Eventually conversation about other topics ceased, and the group dropped quiet as the hatred ripened. The other reluctant voices stopped responding, my voice was ignored, and talk turned to going and getting him back. Once this line of reason started, I protested, told everyone how fucked up it was, told them they were being idiots, screamed a bit about how this was a fucked up thing to do, and then gave up, sat down, and told them I’d have no part of it. The instigator grabbed my hat for a disguise, and they made for the door.

Four of us stayed while three left: The instigator, the recipient and the person whose apartment it was.

Drunken and angry was the way we all were back then, but it was always directed at people who’d attacked us. It wasn’t ever directed at someone who’d done nothing to harm us. There were no insults hurled at us, no bottles tossed, no pushing, just two people getting down in the bathroom. This was complete unprovoked, reprehensible, hatred and prejudice fueled violence, and I couldn’t understand how it was happening.

After a tense twenty minutes at the apartment, filled with awkward talking about how fucked up the situation was, and a million cigarettes smoked, the door opened and in walked the three with a man’s wallet and watch, laughing victoriously. They’d kicked the shit out of the dirty faggot that had made a mess of everything, and put things back to right.

After a few more admonishments about the gravity of their actions, the matter was dropped, and the night went on.

I’d like to say that I left, that I never spoke to the instigator after that night, but regretfully, I did. I stayed awkward friends with him for a few more years, things were much more strained, and he never forgot how I stood up for the piece of garbage human being he hated so much for giving our friend a blow job. Lots of insults about how I must be gay were tossed at me by him over the next years, but the matter was hushed and nobody really ever spoke about it again.

I’ve replayed the night over in my head hundreds of times: what could I have done differently; why did I say anything at the beginning; why didn’t I smash a bottle over the instigators head and show that that kind of thing wasn’t acceptable? It’s the last one that I don’t understand not happening. Over the years I’d fight him several times, over things that mattered much much less, like taking a photograph of him when he wasn’t prepared for it. I wasn’t afraid of punching someone when the situation warranted it, and this situation surely warranted it. But sadly, when it really mattered, I didn’t actually stick to my principles, and for years after didn’t do anything to rectify that lapse.

The depth of how much this has weighed on me didn’t really sink in until a year or two ago, when I realized how much I regretted not stopping things before we left the bar. Sure, I said some things I hoped would prevent anything from happening, but when it came down to it, that night, I did nothing. Or at least not enough.
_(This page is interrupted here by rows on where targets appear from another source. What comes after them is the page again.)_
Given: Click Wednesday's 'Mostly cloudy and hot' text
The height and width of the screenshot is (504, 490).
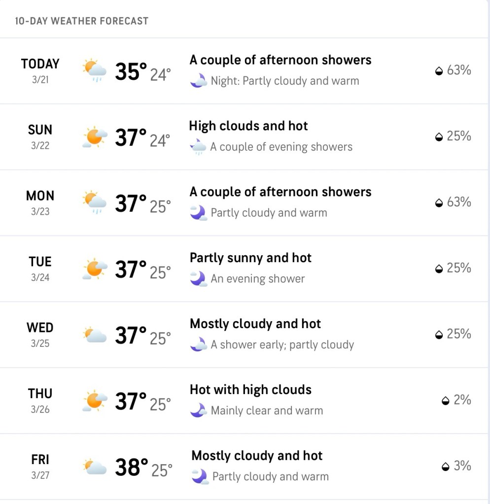Looking at the screenshot, I should pyautogui.click(x=255, y=324).
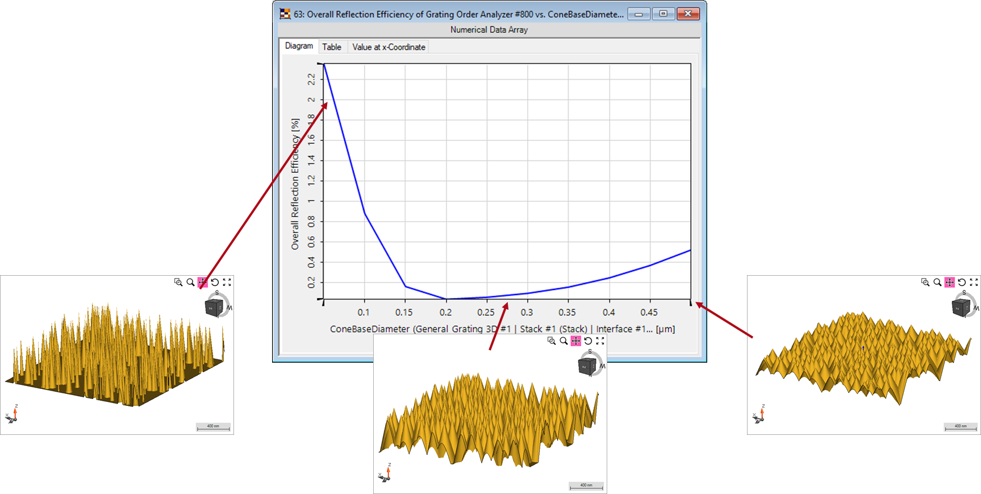Image resolution: width=981 pixels, height=494 pixels.
Task: Select the Diagram tab
Action: click(299, 46)
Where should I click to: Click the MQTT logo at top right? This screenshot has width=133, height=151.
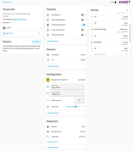pyautogui.click(x=125, y=2)
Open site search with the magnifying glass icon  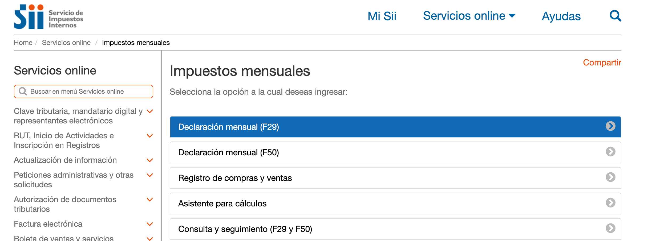pos(615,16)
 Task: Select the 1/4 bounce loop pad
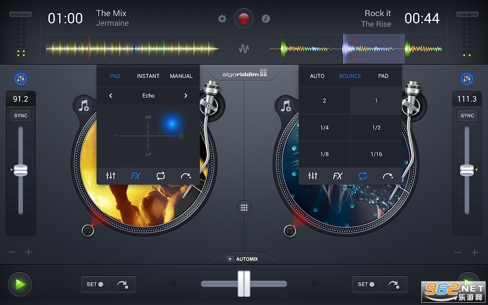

In the years after that, we beat up neo-nazi skinheads, other people that had gone out gay bashing, men that had done bad things to ladies that we knew, people that stole from bands and got into a hundred other fights that I feel no remorse for. We never talked about the night, the instigator threw around a hundred threats, nobody could ever tell anyone what happened in the bathroom, nobody could say anything about the horror that happened in the club. In the end everyone stayed silent, but his threats had nothing to do with why I never talked about it. I was too scared about the secret getting out to want to say anything to anyone. Not the secret of what happened in the bathroom, but what happened afterwards.

Two of them knew what they were doing was wrong; I knew that not acting was wrong. It’s been said by better men than I that in order for evil to triumph all that is required is that good people sit back and do nothing. That night was the clearest example of that I’ve ever experienced. It is a dark spot of sorrow that sticks out against all the other shitty things I’ve done, all the other things I’ve felt bad for, still feel bad for. It’s my biggest regret, and something I very much doubt I’ll ever forgive myself for.